**Provided text:**
>>>>>
I am wondering why for a multivariate gaussian, the geometry looks like an ellipse where it has been scaled by $\sqrt{\lambda_i}$. I have seen 3 explanations for the geometry of the gaussian. The one that makes the most sense to me is how we form it multiple translations. Here is the explanation.
We take the normal distributions and scale every rv component $v_i$ of $\vec{v}$ by some $\sqrt{\lambda_i}$. This would give us multiple independent $y_i$ rvs with a guassian distribution and a standard deviation of $\sqrt{\lambda_i}$. We then rotate this vector space to align with the eigenvectors and then shift by mu. This explanation kind of makes sense to me however, im not sure why we stretch by $\sqrt{\lambda_i}$ instead of just $\lambda_i$ along the ith eigenvector. I dont have enough reputation to post an image of the explanation.
Another explanation I saw described the gaussian in terms of the ellipse slices we could form from it.
<<<<<
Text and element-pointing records
>>>>>
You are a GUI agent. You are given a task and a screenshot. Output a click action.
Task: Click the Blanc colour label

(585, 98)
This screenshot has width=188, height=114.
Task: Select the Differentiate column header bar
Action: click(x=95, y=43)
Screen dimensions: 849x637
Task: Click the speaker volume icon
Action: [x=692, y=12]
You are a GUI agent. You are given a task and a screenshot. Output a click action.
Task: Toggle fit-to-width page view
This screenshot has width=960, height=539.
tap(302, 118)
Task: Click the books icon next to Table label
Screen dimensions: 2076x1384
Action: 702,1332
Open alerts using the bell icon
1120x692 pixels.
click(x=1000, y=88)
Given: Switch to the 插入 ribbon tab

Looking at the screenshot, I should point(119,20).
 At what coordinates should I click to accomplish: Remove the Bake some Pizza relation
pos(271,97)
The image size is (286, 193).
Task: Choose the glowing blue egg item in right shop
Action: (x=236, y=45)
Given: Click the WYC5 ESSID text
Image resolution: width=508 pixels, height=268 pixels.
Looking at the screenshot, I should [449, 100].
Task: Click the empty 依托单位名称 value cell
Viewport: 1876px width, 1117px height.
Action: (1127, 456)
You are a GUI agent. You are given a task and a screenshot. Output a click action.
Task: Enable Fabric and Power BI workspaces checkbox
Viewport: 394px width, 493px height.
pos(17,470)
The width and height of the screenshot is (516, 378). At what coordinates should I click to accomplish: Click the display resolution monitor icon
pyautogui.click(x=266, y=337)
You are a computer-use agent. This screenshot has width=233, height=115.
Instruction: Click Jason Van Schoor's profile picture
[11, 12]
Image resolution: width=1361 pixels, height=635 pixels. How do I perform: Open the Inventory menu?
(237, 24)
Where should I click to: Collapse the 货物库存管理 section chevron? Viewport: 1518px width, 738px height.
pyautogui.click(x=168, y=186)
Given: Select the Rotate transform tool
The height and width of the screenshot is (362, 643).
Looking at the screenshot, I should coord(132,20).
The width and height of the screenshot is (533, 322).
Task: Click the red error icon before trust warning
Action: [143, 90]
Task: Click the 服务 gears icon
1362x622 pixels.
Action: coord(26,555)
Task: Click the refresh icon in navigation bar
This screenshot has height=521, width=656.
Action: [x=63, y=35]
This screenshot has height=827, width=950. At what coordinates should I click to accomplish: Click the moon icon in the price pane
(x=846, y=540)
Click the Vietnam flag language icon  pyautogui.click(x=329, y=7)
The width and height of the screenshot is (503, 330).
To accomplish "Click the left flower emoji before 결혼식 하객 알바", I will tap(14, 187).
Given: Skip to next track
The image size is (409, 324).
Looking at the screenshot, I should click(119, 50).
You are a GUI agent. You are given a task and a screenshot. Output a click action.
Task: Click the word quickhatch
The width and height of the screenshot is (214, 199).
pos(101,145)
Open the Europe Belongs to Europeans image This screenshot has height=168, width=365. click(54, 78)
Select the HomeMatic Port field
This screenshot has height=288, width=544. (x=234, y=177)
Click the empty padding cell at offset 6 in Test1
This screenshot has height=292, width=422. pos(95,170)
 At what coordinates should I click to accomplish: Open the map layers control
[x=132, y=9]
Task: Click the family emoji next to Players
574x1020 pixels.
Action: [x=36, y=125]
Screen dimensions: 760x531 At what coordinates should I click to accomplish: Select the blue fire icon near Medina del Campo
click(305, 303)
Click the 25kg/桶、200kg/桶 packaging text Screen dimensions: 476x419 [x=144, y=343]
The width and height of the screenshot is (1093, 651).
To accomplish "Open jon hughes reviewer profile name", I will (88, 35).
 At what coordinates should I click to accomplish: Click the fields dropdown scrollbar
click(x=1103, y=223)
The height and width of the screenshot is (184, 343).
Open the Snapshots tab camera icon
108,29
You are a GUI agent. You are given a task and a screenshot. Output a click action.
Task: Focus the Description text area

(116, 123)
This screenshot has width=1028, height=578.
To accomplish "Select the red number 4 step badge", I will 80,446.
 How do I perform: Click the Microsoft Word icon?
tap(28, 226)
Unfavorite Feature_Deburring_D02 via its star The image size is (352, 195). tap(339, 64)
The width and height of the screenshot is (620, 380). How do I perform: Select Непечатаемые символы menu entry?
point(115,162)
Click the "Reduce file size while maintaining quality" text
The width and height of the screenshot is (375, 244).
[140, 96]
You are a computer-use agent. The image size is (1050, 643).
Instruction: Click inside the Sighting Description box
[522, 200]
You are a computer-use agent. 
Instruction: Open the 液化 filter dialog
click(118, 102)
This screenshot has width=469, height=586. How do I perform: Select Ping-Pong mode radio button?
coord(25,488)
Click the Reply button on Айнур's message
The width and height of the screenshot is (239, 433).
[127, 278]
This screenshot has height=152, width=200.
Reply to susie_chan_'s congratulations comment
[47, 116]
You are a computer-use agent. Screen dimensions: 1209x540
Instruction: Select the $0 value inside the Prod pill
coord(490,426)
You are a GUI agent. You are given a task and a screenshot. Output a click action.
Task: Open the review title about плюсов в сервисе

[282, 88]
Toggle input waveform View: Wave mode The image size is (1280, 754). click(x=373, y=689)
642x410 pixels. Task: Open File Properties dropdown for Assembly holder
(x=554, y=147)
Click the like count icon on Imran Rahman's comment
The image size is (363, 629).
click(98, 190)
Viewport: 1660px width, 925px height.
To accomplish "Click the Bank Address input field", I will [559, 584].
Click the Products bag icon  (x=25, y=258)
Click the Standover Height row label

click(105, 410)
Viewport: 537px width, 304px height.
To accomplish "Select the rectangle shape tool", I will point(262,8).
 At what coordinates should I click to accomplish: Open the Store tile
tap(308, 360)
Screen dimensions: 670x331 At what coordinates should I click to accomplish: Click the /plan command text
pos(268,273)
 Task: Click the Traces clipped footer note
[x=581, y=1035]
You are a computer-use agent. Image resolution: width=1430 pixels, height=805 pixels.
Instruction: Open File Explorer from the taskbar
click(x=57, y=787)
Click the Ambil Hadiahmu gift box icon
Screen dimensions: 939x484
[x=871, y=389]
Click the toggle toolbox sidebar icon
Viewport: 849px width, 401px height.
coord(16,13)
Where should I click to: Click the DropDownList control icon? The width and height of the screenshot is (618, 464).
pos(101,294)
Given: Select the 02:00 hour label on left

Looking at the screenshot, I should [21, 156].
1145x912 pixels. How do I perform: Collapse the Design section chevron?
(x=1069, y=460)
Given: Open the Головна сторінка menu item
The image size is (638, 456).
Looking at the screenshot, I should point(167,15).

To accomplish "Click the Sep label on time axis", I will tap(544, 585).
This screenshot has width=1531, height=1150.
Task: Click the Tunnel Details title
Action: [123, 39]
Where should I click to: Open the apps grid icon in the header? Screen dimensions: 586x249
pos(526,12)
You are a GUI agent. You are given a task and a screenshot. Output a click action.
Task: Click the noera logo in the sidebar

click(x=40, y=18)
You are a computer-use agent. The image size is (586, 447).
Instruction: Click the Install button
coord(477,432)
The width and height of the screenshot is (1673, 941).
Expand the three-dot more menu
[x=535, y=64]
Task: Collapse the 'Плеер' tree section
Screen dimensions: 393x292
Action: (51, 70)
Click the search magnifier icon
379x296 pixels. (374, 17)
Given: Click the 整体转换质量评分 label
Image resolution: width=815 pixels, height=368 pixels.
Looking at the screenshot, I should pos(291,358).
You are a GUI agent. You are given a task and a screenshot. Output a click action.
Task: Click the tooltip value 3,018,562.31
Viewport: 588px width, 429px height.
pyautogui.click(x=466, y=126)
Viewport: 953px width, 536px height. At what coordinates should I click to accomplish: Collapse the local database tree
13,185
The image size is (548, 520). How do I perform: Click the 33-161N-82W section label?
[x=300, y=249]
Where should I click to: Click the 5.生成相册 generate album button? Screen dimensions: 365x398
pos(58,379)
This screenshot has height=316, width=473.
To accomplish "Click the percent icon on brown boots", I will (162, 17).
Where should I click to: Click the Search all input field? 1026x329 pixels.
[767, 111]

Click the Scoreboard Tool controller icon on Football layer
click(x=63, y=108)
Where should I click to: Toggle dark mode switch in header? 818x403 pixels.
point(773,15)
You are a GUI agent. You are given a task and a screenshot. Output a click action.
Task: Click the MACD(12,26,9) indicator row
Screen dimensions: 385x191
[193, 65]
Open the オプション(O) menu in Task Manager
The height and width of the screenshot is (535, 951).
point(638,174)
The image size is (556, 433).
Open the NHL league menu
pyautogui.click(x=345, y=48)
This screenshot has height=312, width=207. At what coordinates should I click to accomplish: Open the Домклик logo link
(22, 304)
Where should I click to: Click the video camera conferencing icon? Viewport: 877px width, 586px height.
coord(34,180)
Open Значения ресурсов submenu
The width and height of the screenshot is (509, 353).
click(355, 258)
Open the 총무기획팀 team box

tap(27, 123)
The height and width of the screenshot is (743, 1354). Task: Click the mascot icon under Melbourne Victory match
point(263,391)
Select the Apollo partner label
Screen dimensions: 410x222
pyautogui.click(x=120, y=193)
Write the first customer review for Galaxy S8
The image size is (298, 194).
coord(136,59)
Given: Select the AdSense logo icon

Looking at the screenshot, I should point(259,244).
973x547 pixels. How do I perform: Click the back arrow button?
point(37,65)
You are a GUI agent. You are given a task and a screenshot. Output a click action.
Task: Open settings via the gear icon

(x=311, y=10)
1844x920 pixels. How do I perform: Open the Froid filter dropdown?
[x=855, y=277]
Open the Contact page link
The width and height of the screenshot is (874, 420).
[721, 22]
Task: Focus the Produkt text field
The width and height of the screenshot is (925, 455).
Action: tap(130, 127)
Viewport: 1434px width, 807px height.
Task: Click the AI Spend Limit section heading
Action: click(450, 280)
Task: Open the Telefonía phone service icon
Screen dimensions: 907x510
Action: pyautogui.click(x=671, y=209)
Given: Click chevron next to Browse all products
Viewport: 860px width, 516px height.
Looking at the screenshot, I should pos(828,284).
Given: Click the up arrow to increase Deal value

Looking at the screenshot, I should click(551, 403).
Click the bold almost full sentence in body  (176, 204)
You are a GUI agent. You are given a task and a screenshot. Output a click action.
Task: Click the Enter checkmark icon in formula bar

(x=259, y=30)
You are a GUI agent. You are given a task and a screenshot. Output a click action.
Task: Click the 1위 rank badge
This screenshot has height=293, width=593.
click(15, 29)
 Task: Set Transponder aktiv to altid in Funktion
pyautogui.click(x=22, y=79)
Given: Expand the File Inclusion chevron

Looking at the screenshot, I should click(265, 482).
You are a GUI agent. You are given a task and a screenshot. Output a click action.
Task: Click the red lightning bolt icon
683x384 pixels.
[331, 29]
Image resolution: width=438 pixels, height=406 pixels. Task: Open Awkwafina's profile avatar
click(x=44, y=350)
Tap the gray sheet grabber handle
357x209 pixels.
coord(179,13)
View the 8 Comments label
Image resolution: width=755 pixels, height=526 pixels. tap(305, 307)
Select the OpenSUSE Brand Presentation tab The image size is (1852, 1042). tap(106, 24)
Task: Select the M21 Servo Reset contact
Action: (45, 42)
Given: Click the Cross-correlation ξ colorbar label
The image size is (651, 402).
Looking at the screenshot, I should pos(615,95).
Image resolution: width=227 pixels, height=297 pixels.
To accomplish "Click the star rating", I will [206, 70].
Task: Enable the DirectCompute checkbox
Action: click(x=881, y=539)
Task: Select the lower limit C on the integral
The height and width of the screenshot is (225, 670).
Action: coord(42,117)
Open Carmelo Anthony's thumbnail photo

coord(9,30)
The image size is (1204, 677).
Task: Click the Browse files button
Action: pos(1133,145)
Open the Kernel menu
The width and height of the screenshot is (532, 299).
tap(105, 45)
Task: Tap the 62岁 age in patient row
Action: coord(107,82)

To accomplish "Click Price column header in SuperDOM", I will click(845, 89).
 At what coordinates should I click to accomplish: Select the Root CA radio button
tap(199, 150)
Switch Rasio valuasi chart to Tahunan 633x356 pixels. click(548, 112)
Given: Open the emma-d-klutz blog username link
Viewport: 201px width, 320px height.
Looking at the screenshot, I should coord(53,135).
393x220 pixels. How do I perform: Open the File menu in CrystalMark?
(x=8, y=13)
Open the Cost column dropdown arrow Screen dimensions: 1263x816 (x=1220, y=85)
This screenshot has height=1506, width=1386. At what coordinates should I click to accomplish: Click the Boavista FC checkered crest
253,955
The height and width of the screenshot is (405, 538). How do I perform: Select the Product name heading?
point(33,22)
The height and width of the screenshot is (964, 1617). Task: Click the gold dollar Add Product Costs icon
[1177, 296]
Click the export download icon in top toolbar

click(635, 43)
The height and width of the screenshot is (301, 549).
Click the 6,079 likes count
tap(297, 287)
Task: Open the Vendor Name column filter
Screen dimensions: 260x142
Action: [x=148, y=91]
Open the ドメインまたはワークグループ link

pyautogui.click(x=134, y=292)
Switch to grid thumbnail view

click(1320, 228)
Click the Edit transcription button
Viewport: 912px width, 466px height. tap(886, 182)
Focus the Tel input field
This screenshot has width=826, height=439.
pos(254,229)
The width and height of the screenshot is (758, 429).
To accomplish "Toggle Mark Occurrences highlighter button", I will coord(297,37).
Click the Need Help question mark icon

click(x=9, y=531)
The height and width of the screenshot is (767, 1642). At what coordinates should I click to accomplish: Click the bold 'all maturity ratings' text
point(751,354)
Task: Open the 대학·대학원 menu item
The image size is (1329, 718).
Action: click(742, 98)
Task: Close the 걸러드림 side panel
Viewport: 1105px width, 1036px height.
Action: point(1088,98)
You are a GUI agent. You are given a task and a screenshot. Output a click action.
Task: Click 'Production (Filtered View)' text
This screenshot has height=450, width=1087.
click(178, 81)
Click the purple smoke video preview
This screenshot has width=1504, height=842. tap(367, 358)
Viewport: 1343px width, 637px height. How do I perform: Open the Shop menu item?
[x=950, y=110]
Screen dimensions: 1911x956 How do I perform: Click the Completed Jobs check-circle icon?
<<<<<
**Written instruction A:** From the post on the geometry of the multivariate Gaussian, extract everything from "We take the" down to "form from it.".
**Written instruction B:** Render this sentence from the post on the multivariate Gaussian's geometry into Spanish: "We then rotate this vector space to align with the eigenvectors and then shift by mu."
**Written instruction C:** Carry on the forum post about the multivariate Gaussian's elliptical shape, starting right after its final sentence.

**Reply A:**
We take the normal distributions and scale every rv component $v_i$ of $\vec{v}$ by some $\sqrt{\lambda_i}$. This would give us multiple independent $y_i$ rvs with a guassian distribution and a standard deviation of $\sqrt{\lambda_i}$. We then rotate this vector space to align with the eigenvectors and then shift by mu. This explanation kind of makes sense to me however, im not sure why we stretch by $\sqrt{\lambda_i}$ instead of just $\lambda_i$ along the ith eigenvector. I dont have enough reputation to post an image of the explanation.
Another explanation I saw described the gaussian in terms of the ellipse slices we could form from it.

**Reply B:** Luego rotamos este espacio vectorial para alinearlo con los vectores propios y después lo desplazamos por mu.

**Reply C:**
I do not have enough rep to post it but it basically says the half lengths of the ellipse defined by some slice of our gaussian will be $l = \sqrt{\lambda_i * x_{i}^2}$
However, this does not describe why our ellipse lengths are $\sqrt{\lambda_i}$
I would have figured we would scale our vector space by $\lambda_i$ along each eigenvector i, but instead we seem to scale by $\sqrt{\lambda_i}$. I am also not sure why the length of the ellipse is $\sqrt{\lambda_i}$.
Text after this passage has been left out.